# XM service inside a steel building



## pman_jim (Jan 24, 2007)

I have an XM radio with a Skifi2, just purchased the boom box, and tried it in the office. Unfortunately the architect decided that lots of exposed steel beams and concrete would look very nice. No reception at all, and seeing as how my desk is in the middle of the office, definitely no joy. I tried placing the antenna in a south facing window, and still no joy. Of course I'm sure the 3" thick aluminum window frame doesn't help. Also we do not have the terrestrial signal in this area.

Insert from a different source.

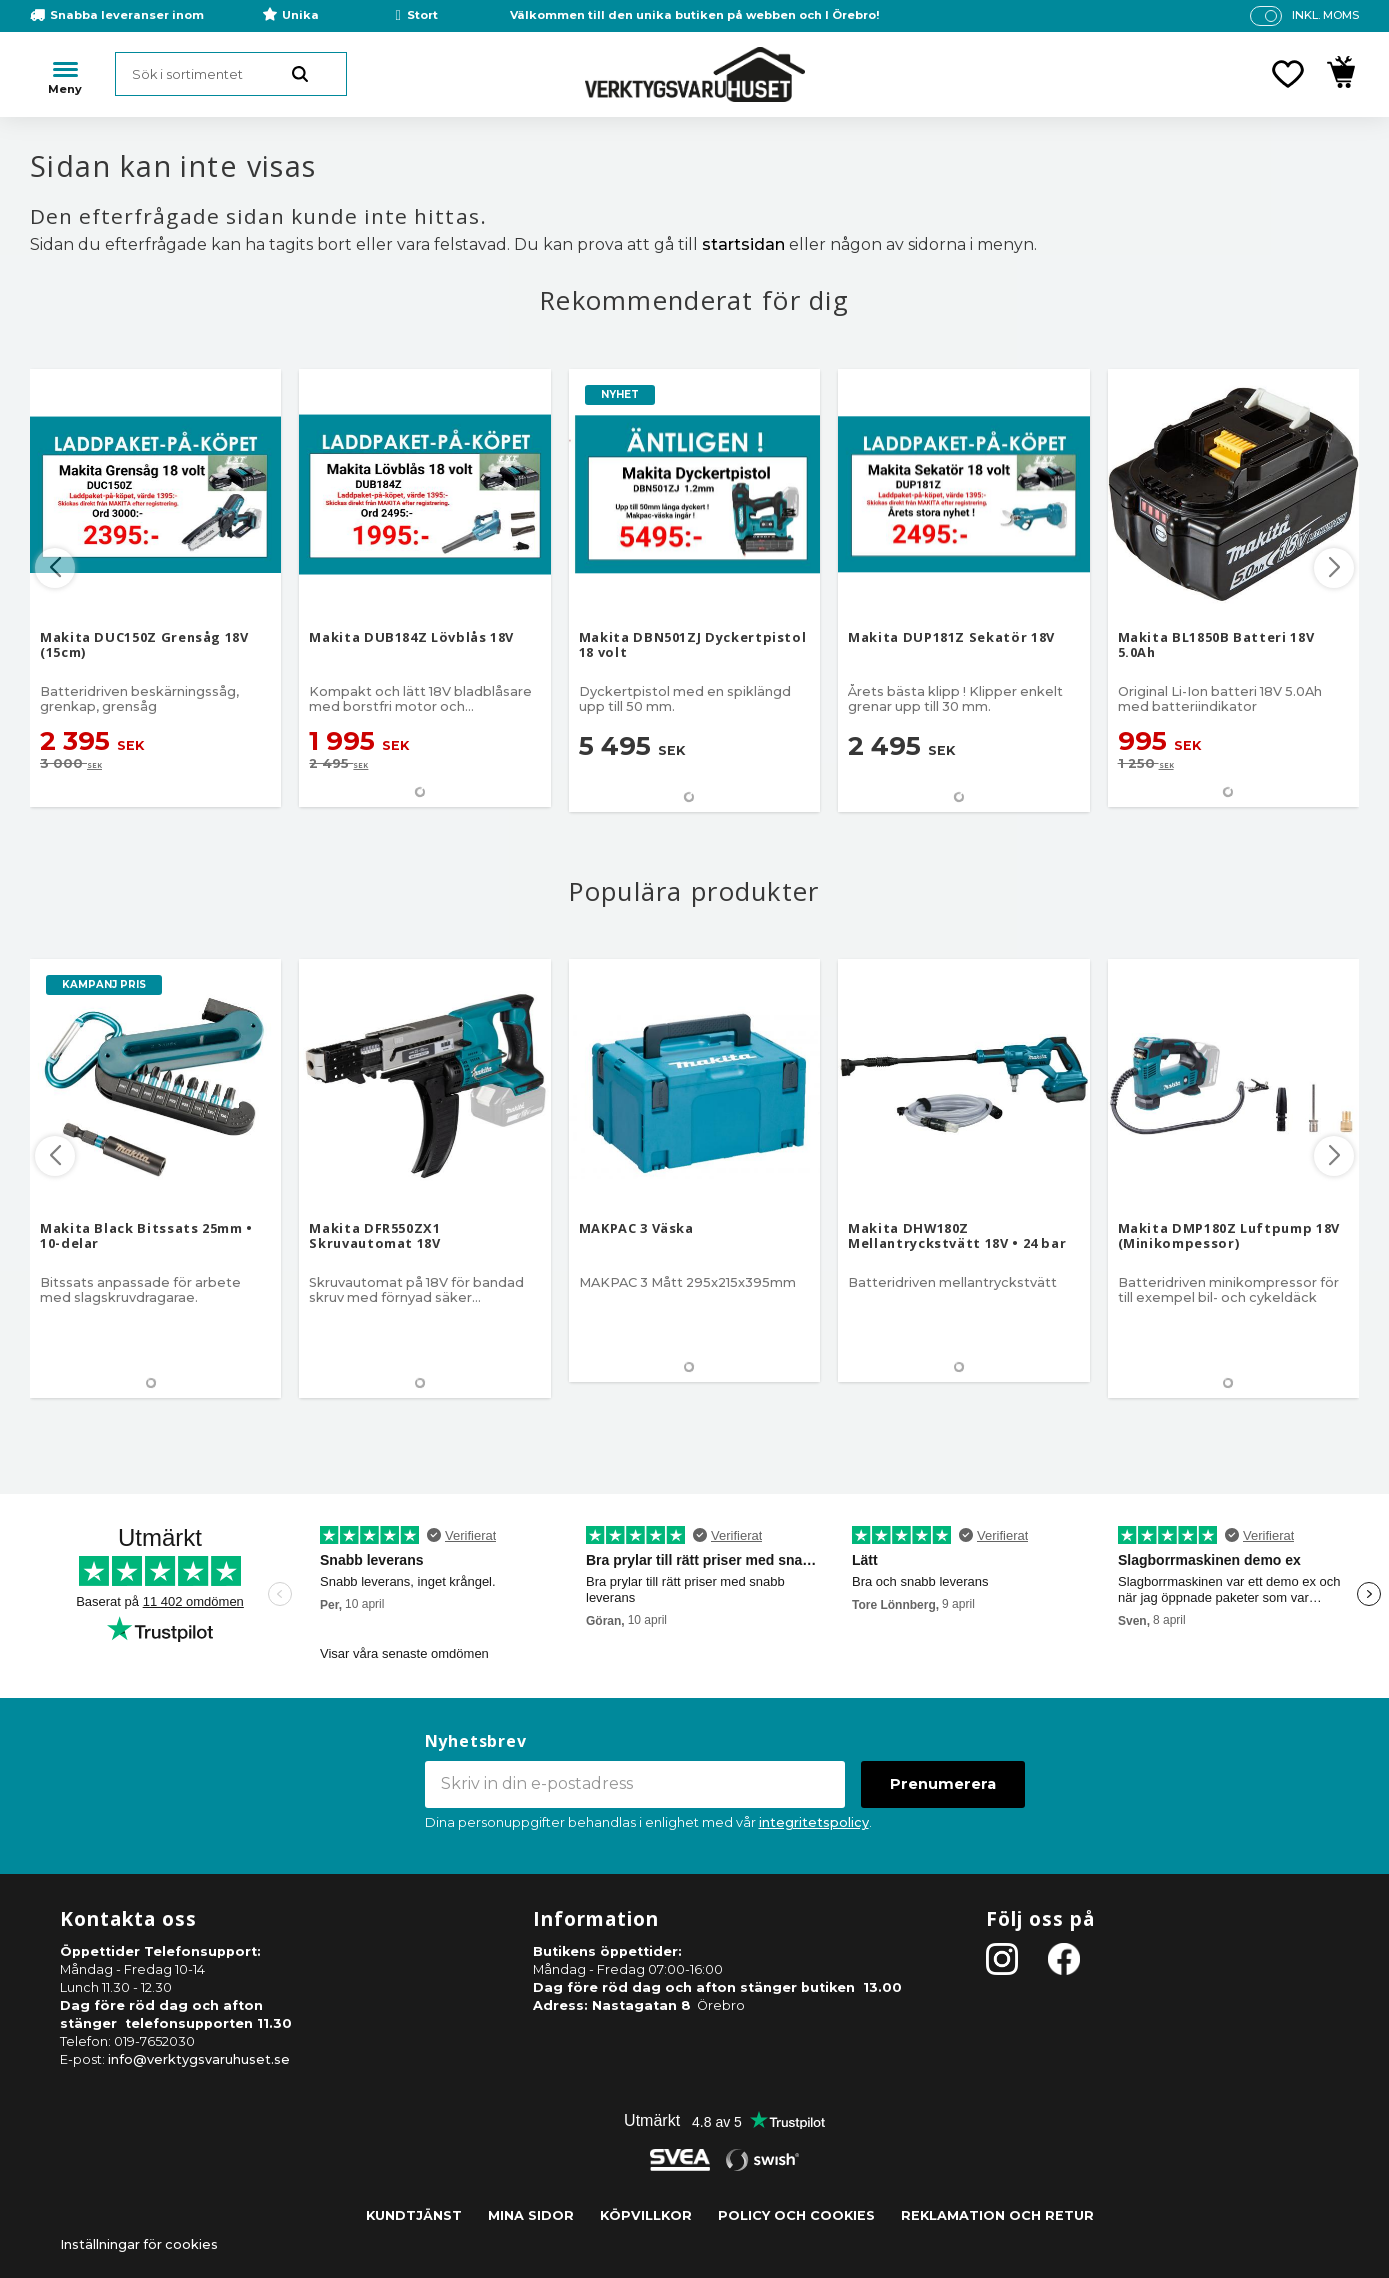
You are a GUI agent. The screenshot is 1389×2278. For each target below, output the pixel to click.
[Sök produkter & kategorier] (231, 74)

Now that’s out of the way, my question is, does anyone have any ideas as to how I can get a signal? Any tips/tricks? BTW, can't put the antenna outside the building and I can't get the online service as the company firewall does a great job of blocking that and any other internet radio.


----------



## machavez00 (Nov 2, 2006)

Sorry to say but I think you are SOL. I work in a wafer fab and the only reason I picked anything up was there was a repeater close enough to get into the building. (MyFi)


----------



## Steve Mehs (Mar 21, 2002)

This probably won’t help in your situation, but I just use the FM modulator. I work in an industrial factory, with tons of machinery, but I’m right near an (for the most part) unused garage bay with a small ramp. I park my truck on the ramp and leave my Roady XT powered on then put tune the radio by where I work to the frequency. While it’s not the ideal solution (and I prefer not to listen through wireless FM modulation) it works. Great for Sabres Play By Play.


----------



## pman_jim (Jan 24, 2007)

Thanks for the help.. Its about what I figured, so I guess I'll be returning the boom box.


----------